The European Union, the United Nations, the Climate Change Movement, NAFTA, the World Trade Organization, the World Health Organization, and all the institutions that emerged to prevent recurrence of the atrocious wars and abuses of the 20th century have the convenient side effect of facilitating global commerce.
Each of these allows larger corporations with greater economies of scale.
The problem of a weak central government is that increases the cost of large scale business. And increased costs for large corporations means less profit-sharing for corporate executives.
However, the political leaders who orchestrated the consolidation of power into expanding bureaucratic institutions never intended to construct a taller pyramid to prop up the world’s richest corporate capitalists. That was an unintended side effect of their political strategy to prevent World War 3.
Thus, political consolidation has come with increasing antitrust actions against Big Tech in Europe and the United States, in an attempt to decouple political cooperation from economic consolidation.
Enter COVID-19
As a public health crisis, COVID-19 barely registers in mortality statistics. In the United States, CDC data shows increased all-cause mortality — but when the additional deaths from suicide, drug overdose, and medical errors are subtracted out, it’s difficult to find the COVID signal in all the mortality noise.
However, as a political crisis, COVID-19 has been extraordinary.
There is nothing like an abstract, global existential threat to motivate the human instinct for tribal allegiance. The greater the geographic scope of the threat, the larger the tribe.
For example, it should not escape your notice that the Chinese lock-downs were an expedient solution to the problem of Hong Kong separatism. How else might the Chinese government deal with increasingly daring public protests that it seemed powerless to suppress?
The Chinese problem of consolidating political power under Beijing is directly analogous to the EU problem of disrupting a UK exit from the EU. Again, it is no coincidence that the “70% more contagious mutant virus” propaganda should appear in the UK on the same weekend that Brexit negotiations were putting the finishing touches on severing trade ties with the continent. The mutant virus stories were a last-minute attempt to inflate COVID hysteria as an attempt to disrupt the negotiations.
All of which is fine with global corporations, because consolidation of political power under fewer politicians both reduces lobbying costs and helps extend markets across international boundaries, to further capture economies of scale.
The one thing that all Silicon Valley founders agree on is that you have to get to scale, fast.

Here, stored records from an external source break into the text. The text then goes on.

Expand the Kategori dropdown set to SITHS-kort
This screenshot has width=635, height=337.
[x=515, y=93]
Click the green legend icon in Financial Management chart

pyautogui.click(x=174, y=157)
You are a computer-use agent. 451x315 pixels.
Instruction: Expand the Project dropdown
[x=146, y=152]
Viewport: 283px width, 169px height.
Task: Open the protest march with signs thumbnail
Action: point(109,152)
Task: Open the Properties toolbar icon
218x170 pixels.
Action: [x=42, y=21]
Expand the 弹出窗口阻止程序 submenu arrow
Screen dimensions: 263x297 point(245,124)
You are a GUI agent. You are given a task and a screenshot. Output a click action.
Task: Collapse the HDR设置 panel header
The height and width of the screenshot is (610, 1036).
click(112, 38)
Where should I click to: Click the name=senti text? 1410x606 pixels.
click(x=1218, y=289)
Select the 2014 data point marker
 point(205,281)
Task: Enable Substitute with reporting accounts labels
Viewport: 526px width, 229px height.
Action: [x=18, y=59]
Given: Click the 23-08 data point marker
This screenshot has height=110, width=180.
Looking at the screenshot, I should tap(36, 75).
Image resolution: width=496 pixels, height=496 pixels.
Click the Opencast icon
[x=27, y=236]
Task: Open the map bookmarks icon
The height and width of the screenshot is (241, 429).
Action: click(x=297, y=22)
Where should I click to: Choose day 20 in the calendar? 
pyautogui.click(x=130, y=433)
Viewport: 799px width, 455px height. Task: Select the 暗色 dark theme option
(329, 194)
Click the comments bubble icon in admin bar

Anything that increases the cost of scale is an existential threat to a Silicon Valley unicorn. In this respect, COVID-19 is a brilliant opportunity to remove further barriers to trade, consolidate economic power in a smaller number or ever-larger corporate entities, and create larger barriers to new competitors in the increased market paces.
Given that Trump’s decentralization agenda is the biggest threat to Silicon Valley since Steve Ballmer, its no wonder that Big Tech would censor messages that critique lockdowns, question the consolidation of authority, and advocate for a diversification of medical responses.
Where global climate change failed, COVID hysteria has succeeded. By providing a temporary bolus of moralistic centralization, COVID fear-mongering has activated a primal Us Against Them tribalism that was once the exclusive purview of religion.
It won’t last.
In fact, a Brexit deal was struck a few days ago. The United States, the United Kingdom and symbolically important countries like Sweden are pulling away from the rest of the world. The reversal of globalization trends is likely to continue, no matter who is elected President of the United States, because the underlying reason for the consolidation — fear of German aggression — has become stale.